◆ What to do ◆
Repeat, please, only the lines from the top of the data down to the line with "You are a computer-use agent. Image"; include both of those lines.

Task material: Begin

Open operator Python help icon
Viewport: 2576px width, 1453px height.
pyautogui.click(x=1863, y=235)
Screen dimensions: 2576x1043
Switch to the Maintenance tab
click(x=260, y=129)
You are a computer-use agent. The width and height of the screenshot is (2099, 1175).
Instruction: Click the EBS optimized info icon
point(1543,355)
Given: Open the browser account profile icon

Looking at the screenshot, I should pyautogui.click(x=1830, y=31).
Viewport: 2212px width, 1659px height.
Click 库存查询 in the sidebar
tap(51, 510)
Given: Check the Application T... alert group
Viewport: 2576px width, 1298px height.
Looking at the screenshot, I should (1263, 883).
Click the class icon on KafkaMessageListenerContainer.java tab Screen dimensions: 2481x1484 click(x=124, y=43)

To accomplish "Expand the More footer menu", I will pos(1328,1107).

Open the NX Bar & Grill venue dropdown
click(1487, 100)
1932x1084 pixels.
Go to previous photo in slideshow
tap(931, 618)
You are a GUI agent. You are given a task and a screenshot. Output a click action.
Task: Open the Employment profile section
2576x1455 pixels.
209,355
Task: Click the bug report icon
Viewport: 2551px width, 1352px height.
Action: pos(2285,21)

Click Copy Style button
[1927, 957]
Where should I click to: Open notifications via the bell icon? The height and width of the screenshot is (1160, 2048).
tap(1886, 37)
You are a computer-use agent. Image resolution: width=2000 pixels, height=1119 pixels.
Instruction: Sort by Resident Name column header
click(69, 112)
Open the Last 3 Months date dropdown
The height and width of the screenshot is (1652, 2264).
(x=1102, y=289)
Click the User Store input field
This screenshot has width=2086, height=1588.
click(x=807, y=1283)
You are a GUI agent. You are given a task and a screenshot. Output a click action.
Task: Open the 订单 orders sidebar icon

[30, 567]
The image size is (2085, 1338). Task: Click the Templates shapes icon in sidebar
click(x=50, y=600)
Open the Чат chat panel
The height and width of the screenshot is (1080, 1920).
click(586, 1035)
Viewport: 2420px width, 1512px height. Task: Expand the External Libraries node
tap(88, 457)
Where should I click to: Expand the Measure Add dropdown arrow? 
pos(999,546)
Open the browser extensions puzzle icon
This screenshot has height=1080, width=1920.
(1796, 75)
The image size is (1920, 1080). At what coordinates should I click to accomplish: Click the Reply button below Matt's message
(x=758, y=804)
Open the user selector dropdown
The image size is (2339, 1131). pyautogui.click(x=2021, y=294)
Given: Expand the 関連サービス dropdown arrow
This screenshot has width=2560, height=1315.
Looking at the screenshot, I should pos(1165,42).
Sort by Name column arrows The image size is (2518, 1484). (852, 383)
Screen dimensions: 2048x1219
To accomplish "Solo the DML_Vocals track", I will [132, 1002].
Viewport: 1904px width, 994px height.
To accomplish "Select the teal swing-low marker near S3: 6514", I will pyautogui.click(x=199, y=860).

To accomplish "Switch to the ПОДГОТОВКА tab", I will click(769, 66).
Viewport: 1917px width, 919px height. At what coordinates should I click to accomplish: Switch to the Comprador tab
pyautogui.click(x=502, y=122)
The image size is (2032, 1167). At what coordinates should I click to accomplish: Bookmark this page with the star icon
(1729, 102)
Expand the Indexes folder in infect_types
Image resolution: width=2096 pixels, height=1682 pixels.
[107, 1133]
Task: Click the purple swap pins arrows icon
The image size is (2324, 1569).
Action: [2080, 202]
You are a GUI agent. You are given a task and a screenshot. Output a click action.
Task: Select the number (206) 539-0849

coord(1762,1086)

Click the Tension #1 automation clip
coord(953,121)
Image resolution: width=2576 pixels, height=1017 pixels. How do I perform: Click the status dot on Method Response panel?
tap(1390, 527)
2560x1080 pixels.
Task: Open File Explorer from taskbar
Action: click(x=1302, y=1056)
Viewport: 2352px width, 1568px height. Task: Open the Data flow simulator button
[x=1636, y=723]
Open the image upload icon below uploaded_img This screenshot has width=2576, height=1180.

Task material: End

◆ Written solution ◆
Open operator Python help icon
Viewport: 2576px width, 1453px height.
pyautogui.click(x=1863, y=235)
Screen dimensions: 2576x1043
Switch to the Maintenance tab
click(x=260, y=129)
You are a computer-use agent. The width and height of the screenshot is (2099, 1175).
Instruction: Click the EBS optimized info icon
point(1543,355)
Given: Open the browser account profile icon

Looking at the screenshot, I should pyautogui.click(x=1830, y=31).
Viewport: 2212px width, 1659px height.
Click 库存查询 in the sidebar
tap(51, 510)
Given: Check the Application T... alert group
Viewport: 2576px width, 1298px height.
Looking at the screenshot, I should (1263, 883).
Click the class icon on KafkaMessageListenerContainer.java tab Screen dimensions: 2481x1484 click(x=124, y=43)

To accomplish "Expand the More footer menu", I will pos(1328,1107).

Open the NX Bar & Grill venue dropdown
click(1487, 100)
1932x1084 pixels.
Go to previous photo in slideshow
tap(931, 618)
You are a GUI agent. You are given a task and a screenshot. Output a click action.
Task: Open the Employment profile section
2576x1455 pixels.
209,355
Task: Click the bug report icon
Viewport: 2551px width, 1352px height.
Action: pos(2285,21)

Click Copy Style button
[1927, 957]
Where should I click to: Open notifications via the bell icon? The height and width of the screenshot is (1160, 2048).
tap(1886, 37)
You are a computer-use agent. Image resolution: width=2000 pixels, height=1119 pixels.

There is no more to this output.